Dalam sambutannya, Bupati menegaskan bahwa jabatan keuchik bukan sekadar amanah administratif, melainkan tanggung jawab besar sebagai ujung tombak pelayanan dan pembangunan di tingkat gampong. “Pelantikan hari ini bukan hanya sebatas seremoni. Para keuchik telah menjadi bagian dari sistem pemerintahan dan dituntut mampu menjalankan roda pemerintahan desa dengan baik,” ujar Al Farlaky.
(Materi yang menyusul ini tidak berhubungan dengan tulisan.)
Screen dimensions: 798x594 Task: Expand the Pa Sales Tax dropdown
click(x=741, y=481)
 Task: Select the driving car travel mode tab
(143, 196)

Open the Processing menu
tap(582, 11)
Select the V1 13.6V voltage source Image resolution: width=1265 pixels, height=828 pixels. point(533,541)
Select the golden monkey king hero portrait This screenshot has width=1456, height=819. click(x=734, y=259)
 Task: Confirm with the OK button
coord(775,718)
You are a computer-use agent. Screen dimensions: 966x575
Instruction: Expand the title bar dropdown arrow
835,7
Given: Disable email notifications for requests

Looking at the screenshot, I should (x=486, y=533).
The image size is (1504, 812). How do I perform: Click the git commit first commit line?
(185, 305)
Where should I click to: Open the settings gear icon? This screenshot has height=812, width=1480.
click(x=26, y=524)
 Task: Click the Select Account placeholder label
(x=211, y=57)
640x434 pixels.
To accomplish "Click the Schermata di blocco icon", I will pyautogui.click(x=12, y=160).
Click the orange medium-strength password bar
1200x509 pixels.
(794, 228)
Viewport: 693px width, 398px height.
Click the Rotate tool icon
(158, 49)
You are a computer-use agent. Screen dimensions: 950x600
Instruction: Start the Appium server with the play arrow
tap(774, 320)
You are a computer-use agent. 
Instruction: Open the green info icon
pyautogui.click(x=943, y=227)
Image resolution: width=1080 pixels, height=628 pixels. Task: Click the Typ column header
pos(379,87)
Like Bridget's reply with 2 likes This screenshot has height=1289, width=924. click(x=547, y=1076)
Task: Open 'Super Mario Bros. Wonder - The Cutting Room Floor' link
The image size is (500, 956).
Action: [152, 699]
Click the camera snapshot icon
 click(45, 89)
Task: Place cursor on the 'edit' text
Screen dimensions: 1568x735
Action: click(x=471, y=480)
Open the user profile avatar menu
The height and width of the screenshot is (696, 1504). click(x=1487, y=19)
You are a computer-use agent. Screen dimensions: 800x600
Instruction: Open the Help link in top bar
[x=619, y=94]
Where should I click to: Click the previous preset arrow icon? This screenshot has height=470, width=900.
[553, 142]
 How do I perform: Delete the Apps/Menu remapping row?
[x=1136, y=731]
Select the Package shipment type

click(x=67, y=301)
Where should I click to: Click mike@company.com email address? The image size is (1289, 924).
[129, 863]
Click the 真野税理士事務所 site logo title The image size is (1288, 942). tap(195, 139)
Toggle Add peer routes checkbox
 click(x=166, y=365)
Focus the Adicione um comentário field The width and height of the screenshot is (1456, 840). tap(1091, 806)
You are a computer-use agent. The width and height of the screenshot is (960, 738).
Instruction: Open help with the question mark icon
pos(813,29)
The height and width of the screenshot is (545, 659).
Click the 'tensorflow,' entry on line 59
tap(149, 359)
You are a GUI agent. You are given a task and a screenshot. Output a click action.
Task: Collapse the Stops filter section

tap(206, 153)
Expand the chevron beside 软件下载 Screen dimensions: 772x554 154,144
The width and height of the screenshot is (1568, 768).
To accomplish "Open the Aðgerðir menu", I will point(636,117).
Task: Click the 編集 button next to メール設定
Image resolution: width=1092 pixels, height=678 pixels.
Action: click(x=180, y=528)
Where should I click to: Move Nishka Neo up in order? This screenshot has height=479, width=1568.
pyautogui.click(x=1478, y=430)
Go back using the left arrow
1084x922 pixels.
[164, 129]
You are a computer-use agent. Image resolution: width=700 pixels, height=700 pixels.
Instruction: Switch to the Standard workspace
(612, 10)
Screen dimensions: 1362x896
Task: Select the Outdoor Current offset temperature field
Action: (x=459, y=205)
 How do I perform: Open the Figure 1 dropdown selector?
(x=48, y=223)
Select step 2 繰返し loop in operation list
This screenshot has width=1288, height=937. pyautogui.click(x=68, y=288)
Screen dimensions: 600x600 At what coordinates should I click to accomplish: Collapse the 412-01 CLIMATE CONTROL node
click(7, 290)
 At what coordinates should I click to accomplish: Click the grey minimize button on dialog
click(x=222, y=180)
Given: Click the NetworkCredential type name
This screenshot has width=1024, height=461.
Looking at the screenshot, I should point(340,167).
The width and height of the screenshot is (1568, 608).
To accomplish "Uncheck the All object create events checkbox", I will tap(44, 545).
Pemerintah Kabupaten Aceh Timur telah membekali 269 keuchik melalui empat gelombang pelatihan. Gelombang pertama diikuti 38 orang, gelombang kedua 68 orang, gelombang ketiga 106 orang, dan gelombang keempat 57 orang. “Kita berharap kesemuanya agar bisa bekerja secara maksimal untuk mendukung seluruh proses pembangunan yang ada di desa,” imbuh Al Farlaky.

Bupati menekankan bahwa seorang keuchik harus mampu menerjemahkan setiap kebijakan pemerintah dan menjadi sumber informasi bagi masyarakat. Berbagai program pemerintah, baik dari pusat maupun daerah, harus dapat dijelaskan kepada warga sehingga tidak menimbulkan kesalahpahaman.

Al Farlaky juga mengingatkan agar persoalan di desa dapat diselesaikan di tingkat gampong melalui kepemimpinan yang responsif. Ia mengajak seluruh keuchik menghidupkan kembali peradilan adat sebagai mekanisme penyelesaian persoalan. Menurutnya, musyawarah harus tetap menjadi jalan utama dalam menyelesaikan perselisihan antarwarga sehingga keuchik berperan sebagai penjaga harmoni dan ketenteraman masyarakat gampong.

Dalam kesempatan itu, Bupati meminta para keuchik ikut mengawal proses rehabilitasi dan rekonstruksi pascabanjir yang sedang berlangsung di Aceh Timur. “Keuchik diharapkan memahami setiap tahapan penanganan sehingga mampu memberikan penjelasan yang benar kepada masyarakat ketika dibutuhkan,” tegas Al Farlaky.

Selain itu, para keuchik diminta cermat mengelola Dana Desa di tengah kebijakan efisiensi anggaran, sekaligus mendukung program prioritas pemerintah, termasuk Asta Cita Presiden. “Kami menitip pesan agar para keuchik cermat dalam mengelola dana desa. Perkuatkan koordinasi berbagai stakeholder agar capaian pembangunan sesuai pada rel dan selaras dengan pemerintah kabupaten dan pusat,” pungkasnya.